Although doing a periodic first and testing insulation resistances, i have found water heaters with 315M to earth and a cooker with faulty rings.
Ligting circuits are a pain in the ass on RCD as some external fittings are only IP 23 or 44.
Its a nightmare trying to split up the circuits so the smoke alarm is not on the socket RCD.
Just fitted an 8 way Wylex board with six RCBOS one for each circuit but there is not alot of room left at the top pf the board and you have to really make sure the neutral is correctly in the tunnel terminal, think they need to make wider boards to cope with multiple RCBOS.
Wondered how people are doing boards now.


----------



## philip657 (Dec 15, 2007)

i have a problem with the Consumer units as well i cant seem to find one that takes RCBO's and still gives u space to get to your nutral bar/earth


----------



## Trimix-leccy (Dec 4, 2007)

I feel your pain!
We are trying out the Wylex dual RCD with a RCBO for the fridge freezer. Apparently the FF can be on an mcb as long as the socket is marked 'Fridge Freezer only'...but since the cable is buried in the wall [dot 'n' dab] it has to be RCDd anyway

I feel an even greater move away from domestic work coming along shortly. Just spent 9 weeks on a service upgrade from 200KVA to 1200KVA...much more interesting; transformer, Panelboards, MCCBs, UPSs, Generators, 400mm singles etc etc. I'll try to get some pics if they will allow it


----------



## frank (Feb 6, 2007)

Said it before. Will say it again. Domestic work gives you the blues and make you cry!!!!!!!!!


Frank


----------



## Trimix-leccy (Dec 4, 2007)

frank said:


> Said it before.
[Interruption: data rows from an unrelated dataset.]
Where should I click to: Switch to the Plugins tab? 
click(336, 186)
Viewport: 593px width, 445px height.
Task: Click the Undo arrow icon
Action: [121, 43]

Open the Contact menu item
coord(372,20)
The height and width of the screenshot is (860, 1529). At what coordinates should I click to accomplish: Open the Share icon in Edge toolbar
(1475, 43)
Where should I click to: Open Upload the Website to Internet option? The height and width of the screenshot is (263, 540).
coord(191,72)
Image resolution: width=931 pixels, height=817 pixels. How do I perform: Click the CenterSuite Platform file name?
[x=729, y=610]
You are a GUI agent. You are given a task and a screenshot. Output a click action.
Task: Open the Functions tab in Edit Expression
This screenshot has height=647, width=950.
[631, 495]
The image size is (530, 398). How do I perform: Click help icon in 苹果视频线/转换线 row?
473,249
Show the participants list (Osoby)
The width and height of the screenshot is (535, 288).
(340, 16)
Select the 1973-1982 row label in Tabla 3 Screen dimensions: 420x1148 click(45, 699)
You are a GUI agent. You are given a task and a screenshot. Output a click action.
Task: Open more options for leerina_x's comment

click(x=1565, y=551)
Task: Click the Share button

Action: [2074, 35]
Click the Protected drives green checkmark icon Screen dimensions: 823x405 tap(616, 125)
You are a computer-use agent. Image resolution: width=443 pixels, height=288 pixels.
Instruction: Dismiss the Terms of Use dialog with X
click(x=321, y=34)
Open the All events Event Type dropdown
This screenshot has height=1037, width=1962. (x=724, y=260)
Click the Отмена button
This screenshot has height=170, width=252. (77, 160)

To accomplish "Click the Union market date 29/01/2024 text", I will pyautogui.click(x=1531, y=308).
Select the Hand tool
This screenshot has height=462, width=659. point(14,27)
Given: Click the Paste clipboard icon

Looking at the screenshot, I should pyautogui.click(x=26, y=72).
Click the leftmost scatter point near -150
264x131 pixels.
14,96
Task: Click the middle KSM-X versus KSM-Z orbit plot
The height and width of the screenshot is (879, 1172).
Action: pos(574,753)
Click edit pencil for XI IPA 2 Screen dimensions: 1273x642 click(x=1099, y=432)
Will say it again. Domestic work gives you the blues and make you cry!!!!!!!!!
> 
> Yeah, but no; but , yeah, but no.
> Is that the old style blue that was a neutral if it was a flex and a phase when it was in a cable OR the new fangled blue which is now a neutral either way but then the olders black phase now becomes a neutral, innit
> ...


----------